Constraints on Earth’s atmospheric evolution from a gas-aqueous partition of fluid inclusion volatiles

Abstract

Recent attention has been paid to fluid inclusions in surficial minerals for their ability to capture and preserve aliquots of ancient atmospheric gas. Through mechanical or thermal decrepitation, the volatiles trapped in these multiphase inclusions can be analyzed by mass spectrometry, providing direct constraints on the composition of the Earth’s ancient atmosphere. It is often assumed that this measured gas composition reflects directly the atmosphere under which the minerals precipitated. However, when the effects of gas solubility are neglected, the interpreted atmosphere is likely to be erroneous, reflecting a mixture of gas and brine. Here, we present a novel technique and computer code, MAGPI (Method for Atmospheric Gas Partitioning from fluid Inclusions), to partition the atmospheric volatiles between the gas and aqueous phases present at the time of inclusion formation and volatile entrapment.
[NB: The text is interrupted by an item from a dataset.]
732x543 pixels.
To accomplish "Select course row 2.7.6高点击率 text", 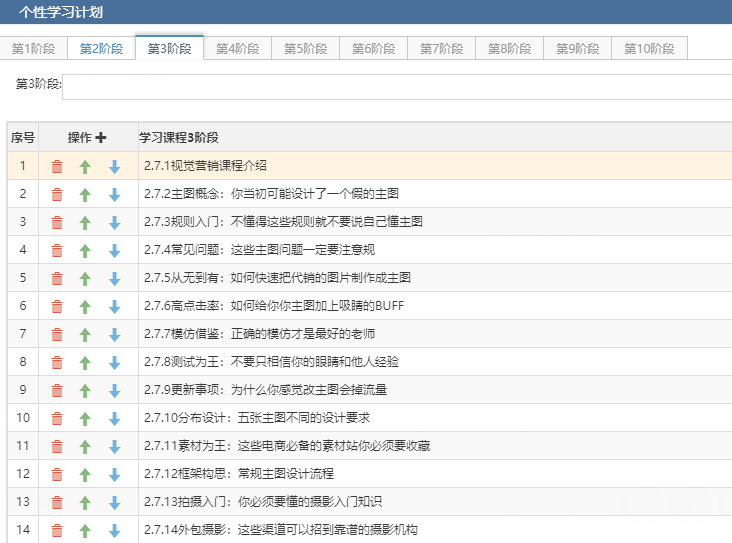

The N2/40Ar ratios of the released gases are used to calculate the volume fractions of the gaseous and aqueous phases present at the time of entrapment, which allows the observed gas ratios to be corrected to accurately reflect the composition of the atmosphere under which they formed. We validate our method on contemporary halite fluid inclusions, and then apply it to existing data from a suite of Tonian (815 Ma) halite and gypsum evaporites from the Browne Formation, Australia, and the Minto Inlet Formation, Canada. The results of our partition indicate that the Tonian atmosphere contained 92.83 ± 0.70 % N2, 6.62 ± 0.71 % O2, 0.47 ± 0.01 % Ar, and 0.08 ± 0.07 % CO2, which is consistent with other proxy and model reconstructions of the Neoproterozoic atmosphere. These results demonstrate the importance of phase chemistry in fluid inclusion gas analyses and provide a fundamental framework for future studies of Earth’s atmospheric evolution through inclusion gases.